My task was to walk estate streets, knock on doors, and make appointments for their sales visits. When sufficient appointments were gathered the sales guys swept into the estate in their top-of-range limo, smoothed down their mohair suits and began their staged sales blag inside each family home.
To prospective customers they presented themselves as successful entrepreneurs, oozingly sympathetic to domestic problems, with every solution to a home's structural needs. It was a sleekly experienced pursuasive act, using every psychological cue, with the sales guys aiming to become adopted as the decision-maker's best friend and even godfather to any children.
Back in the car, the story was very different, whether they'd experienced a sale or a fail. Those who had rejected the sales guys extended efforts were illiterate, no-hoping idiots. Those who had succumbed to their sales act were idiots too—soft-headed, malleable suckers who'd fallen for all their tricks.

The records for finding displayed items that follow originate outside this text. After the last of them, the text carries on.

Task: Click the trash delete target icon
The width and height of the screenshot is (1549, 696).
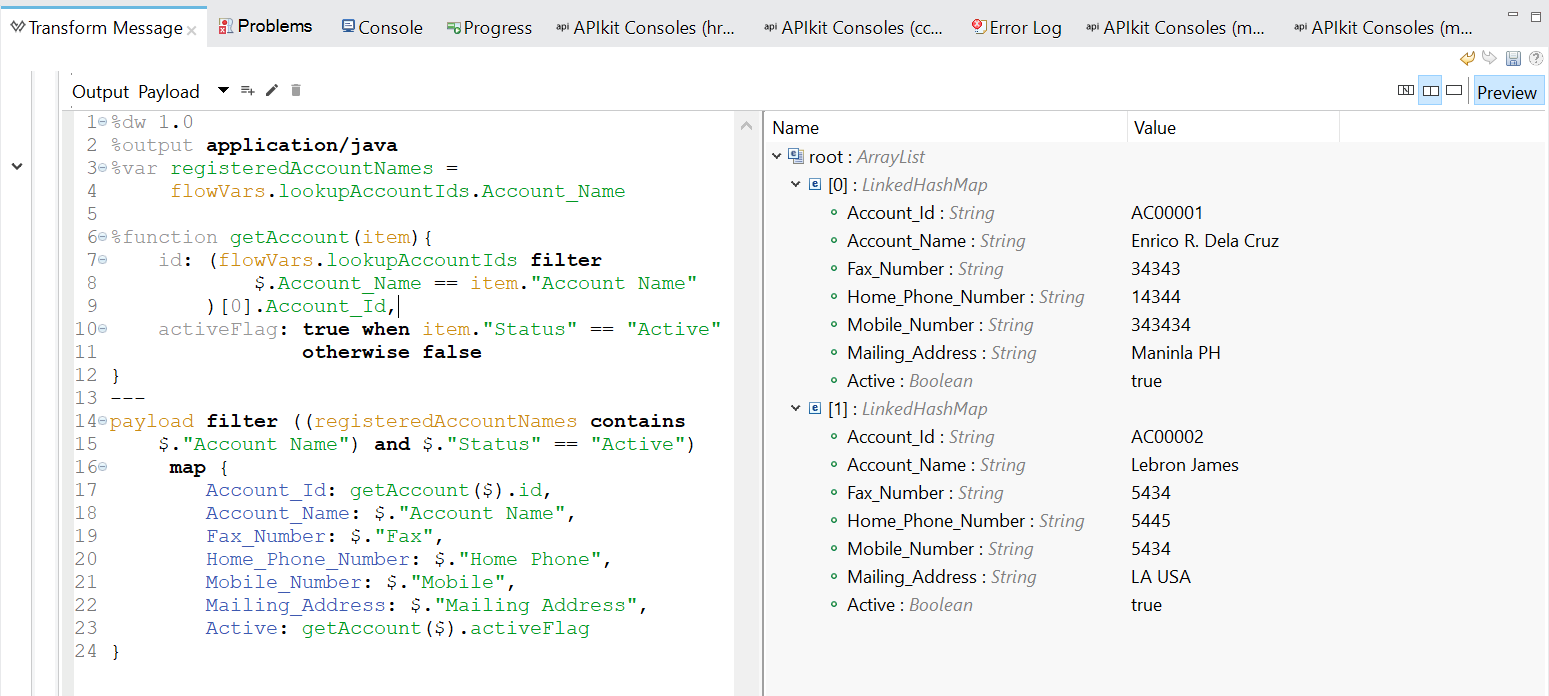Action: (296, 91)
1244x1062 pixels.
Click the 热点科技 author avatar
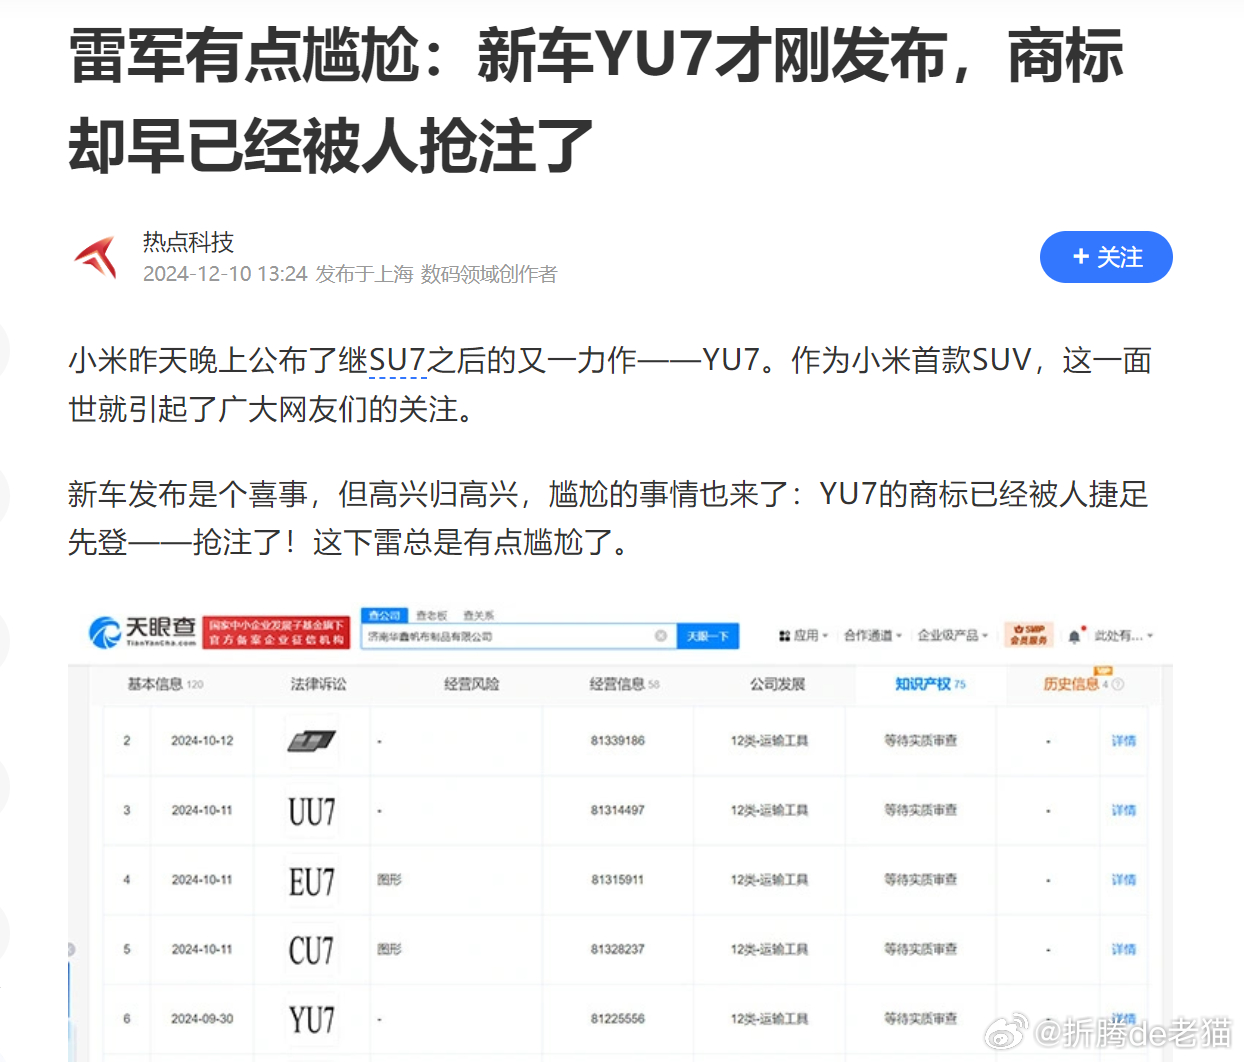pyautogui.click(x=97, y=256)
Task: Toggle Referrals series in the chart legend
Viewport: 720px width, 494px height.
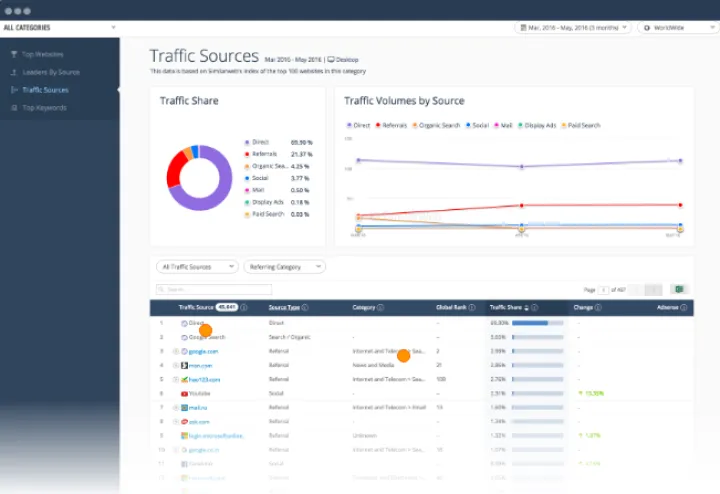Action: (393, 125)
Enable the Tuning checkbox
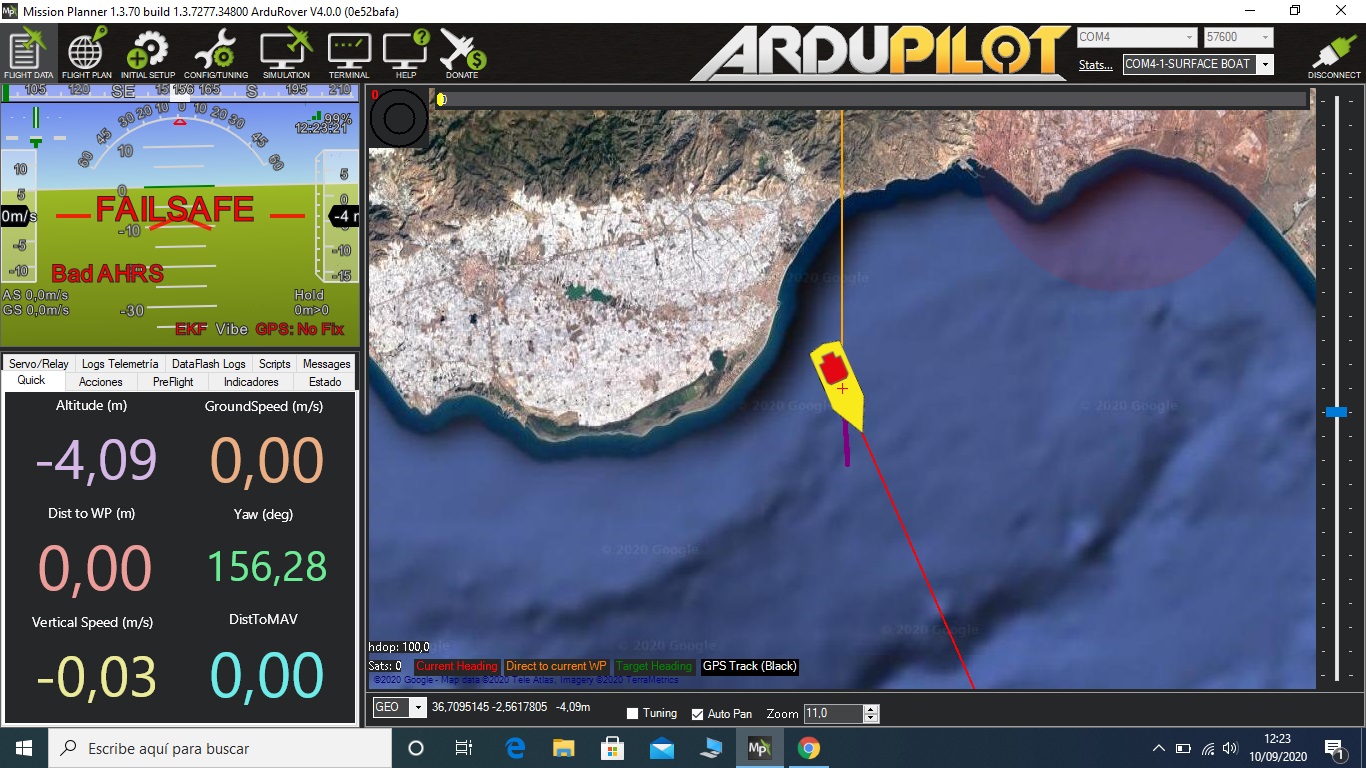This screenshot has width=1366, height=768. [632, 714]
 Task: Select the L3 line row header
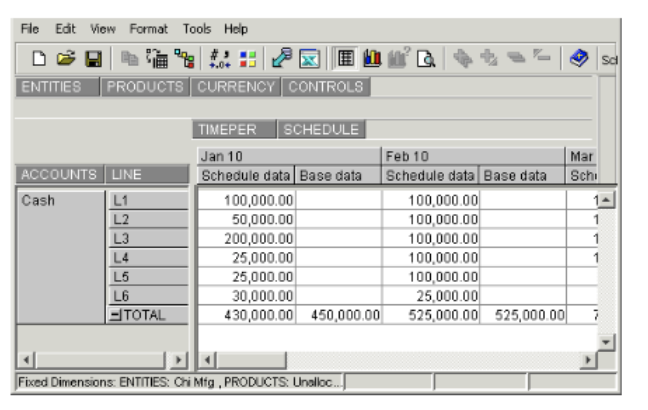click(x=147, y=238)
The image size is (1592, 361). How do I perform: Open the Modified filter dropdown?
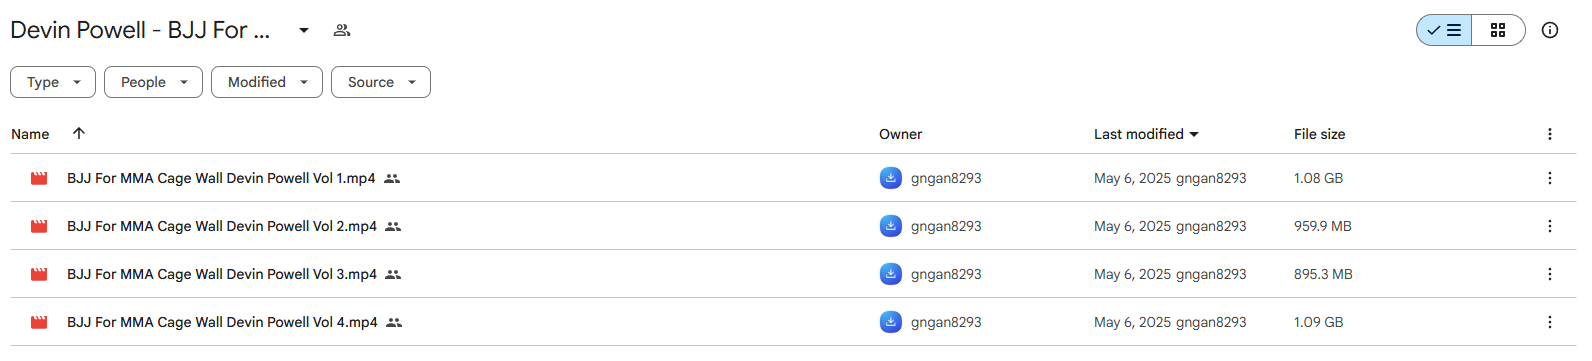(267, 82)
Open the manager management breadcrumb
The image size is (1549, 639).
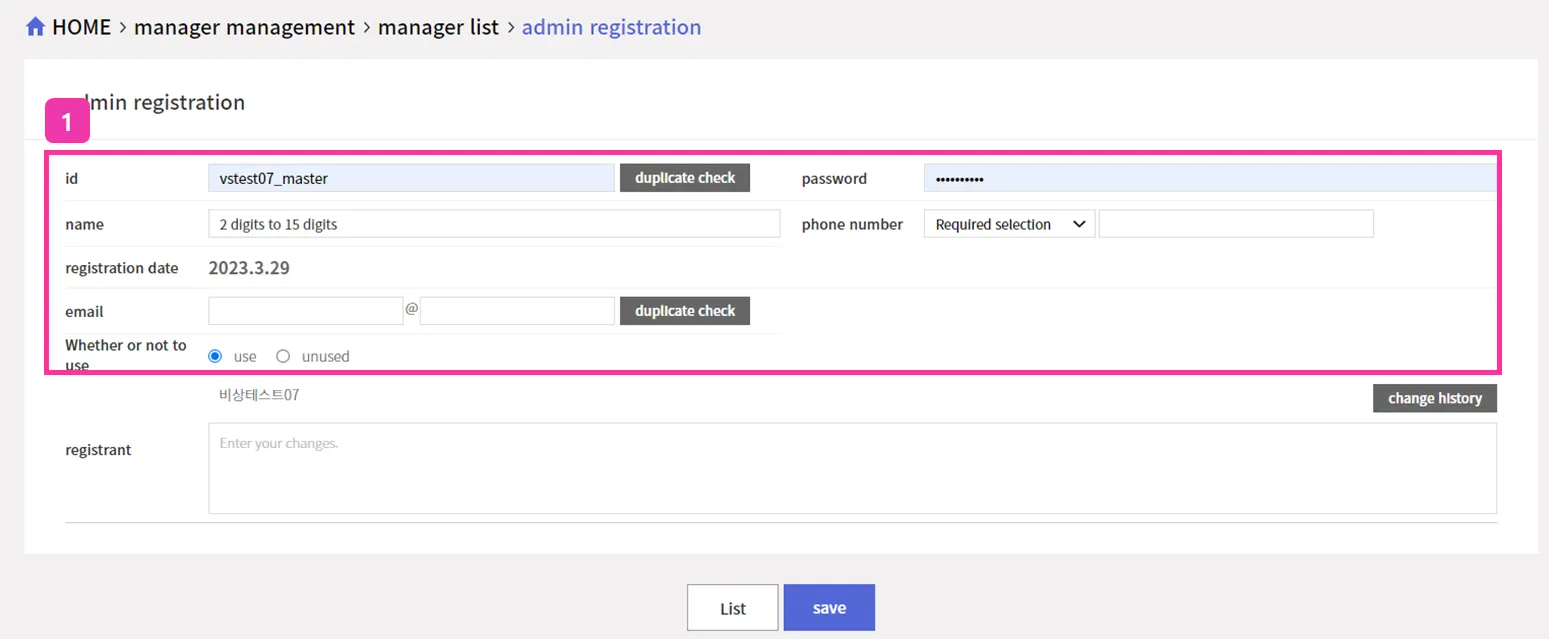(244, 27)
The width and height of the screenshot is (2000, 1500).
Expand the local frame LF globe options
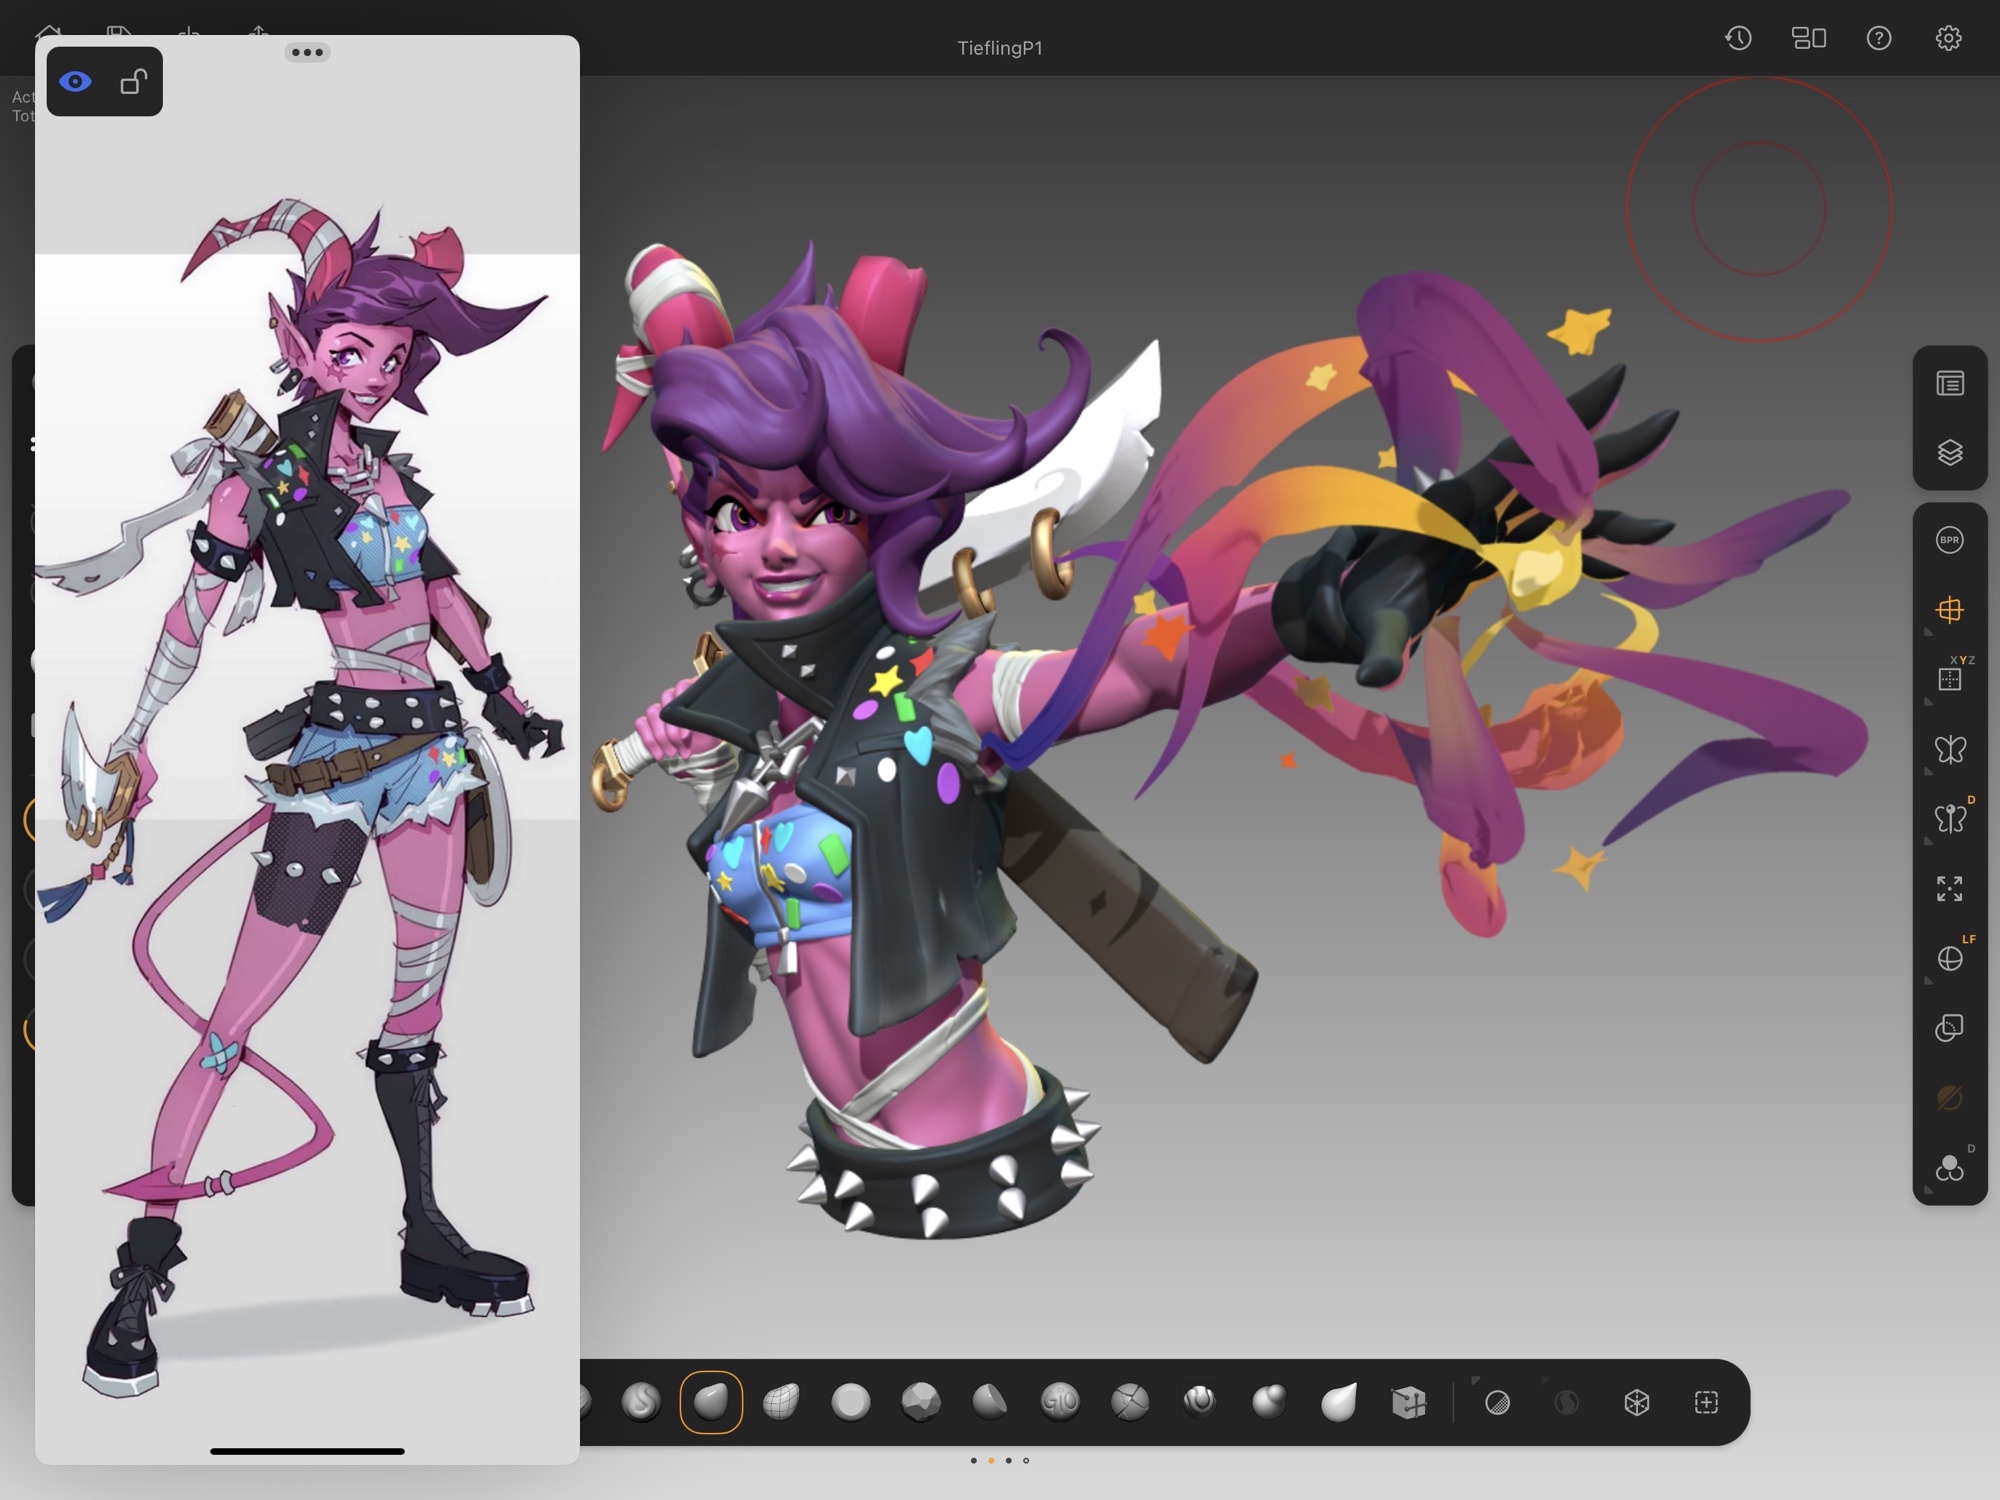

Fortunately for the salesmen, there were no hidden microphones recording the their real feelings toward the often vulnerable people they sought to pursuade, befriend and lift money from.
UPDATE
The nice man, nasty man trick. Sometimes when interviews went badly, a sales guy would return with a colleague who would harangue the householder in front of his family for not taking advantage of the opportunity he'd been offered. Nice guy would then intervene to calm and resolve the situation, playing down disagreements and smooth-talking the customer into gratefully accepting a very special offer.
Comparisons between these professional styles and those of our Prime Minister are, of course, subjective.